[swift-evolution] [Idea] ObjectiveCBridgeable

Douglas Gregor dgregor at apple.com
Thu Mar 24 12:20:43 CDT 2016


> On Mar 24, 2016, at 12:39 AM, Russ Bishop <xenadu at gmail.com> wrote:
> 
> 
>>> I added a separate section on Ambiguity and what the behavior is. I think you should be able to resolve ambiguity by casting so I went ahead and put that in. An example:
>>> 
>>> //Bar and Foo bridge to SomeObjectiveCType
>>> struct Bar<T>: ObjectiveCBridgeable { }
>>> struct Foo<T>: ObjectiveCBridgeable { }
>>> 
>>> class API {
>>>     let foo: Foo<Int>
>>>     func objCVersionOfAFunction(obj: SomeObjectiveCType) -> SomeObjectiveCType {
>>>         let x = obj as!
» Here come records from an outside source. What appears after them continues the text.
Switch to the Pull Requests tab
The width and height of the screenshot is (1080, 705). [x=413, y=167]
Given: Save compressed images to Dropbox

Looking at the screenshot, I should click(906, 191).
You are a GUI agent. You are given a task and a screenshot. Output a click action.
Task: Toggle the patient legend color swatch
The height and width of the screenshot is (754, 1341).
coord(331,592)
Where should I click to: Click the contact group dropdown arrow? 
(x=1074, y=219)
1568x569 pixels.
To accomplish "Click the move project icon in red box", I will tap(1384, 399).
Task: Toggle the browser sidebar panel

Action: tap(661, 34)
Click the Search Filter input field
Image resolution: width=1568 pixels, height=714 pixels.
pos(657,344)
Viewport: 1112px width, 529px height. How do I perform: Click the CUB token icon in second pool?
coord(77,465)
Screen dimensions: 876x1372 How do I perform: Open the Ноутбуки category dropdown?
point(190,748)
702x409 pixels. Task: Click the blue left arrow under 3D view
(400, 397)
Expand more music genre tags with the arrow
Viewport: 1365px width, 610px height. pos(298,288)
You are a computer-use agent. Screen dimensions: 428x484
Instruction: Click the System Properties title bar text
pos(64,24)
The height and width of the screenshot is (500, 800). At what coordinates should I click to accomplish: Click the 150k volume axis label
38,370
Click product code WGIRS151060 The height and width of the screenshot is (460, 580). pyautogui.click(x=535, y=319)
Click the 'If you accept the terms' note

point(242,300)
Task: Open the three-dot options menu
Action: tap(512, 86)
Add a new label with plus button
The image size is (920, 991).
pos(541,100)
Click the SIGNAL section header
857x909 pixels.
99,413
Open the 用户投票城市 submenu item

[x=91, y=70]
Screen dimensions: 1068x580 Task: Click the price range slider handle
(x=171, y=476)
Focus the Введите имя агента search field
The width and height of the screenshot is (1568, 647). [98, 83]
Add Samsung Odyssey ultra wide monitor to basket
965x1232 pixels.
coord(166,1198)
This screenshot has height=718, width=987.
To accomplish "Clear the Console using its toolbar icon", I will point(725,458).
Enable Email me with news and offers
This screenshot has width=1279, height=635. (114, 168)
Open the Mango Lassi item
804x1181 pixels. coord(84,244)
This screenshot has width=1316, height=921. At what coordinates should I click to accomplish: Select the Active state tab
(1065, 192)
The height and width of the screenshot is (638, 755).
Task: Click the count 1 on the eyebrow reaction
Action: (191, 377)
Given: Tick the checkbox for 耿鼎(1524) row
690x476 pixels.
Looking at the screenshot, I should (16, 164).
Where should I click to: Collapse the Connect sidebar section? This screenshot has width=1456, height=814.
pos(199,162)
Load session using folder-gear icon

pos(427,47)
Bar<Int>
>>>         // We've told the compiler which protocol impl to call
>>>         return foo as! SomeObjectiveCType
>>>     }
>>> }
>>> 
>>> Any problems with this approach? It makes handling the ambiguous or manual bridging case relatively straightforward, though there may be objections to using casting this way. [Be careful, I still mourn the loss of @conversion so I’m biased :)]
>> 
>> 
>> The problem I have with allowing the ambiguity is that you can get weird behavior if Bar and Foo are in different modules: import just Bar’s module, and an Objective-C API mentioning SomeObjectiveCType gets bridged as a Bar. Import just Foo’s module, and an Objective-C API mentioning SomeObjectiveCType gets bridged as a Foo. Import both, and SomeObjectiveCType doesn’t get bridged! Now start splitting class hierarchies among those modules and you get some very inconsistent imports… that’s why I think this needs to be an error.
>> 
> 
> The rule requiring the Swift and @objc types to be in the same module wouldn’t allow the scenario you describe.

Ah, yes.

> 
> I’m fine to say it’s an error as this isn’t a capability I have any use for and it definitely could cause confusion. The rule could always be relaxed in the future if there’s a convincing case for it. I’ll update the proposal to make it an error again.

I’d rather call it an error and consider relaxing the rule if we find it’s very important later on.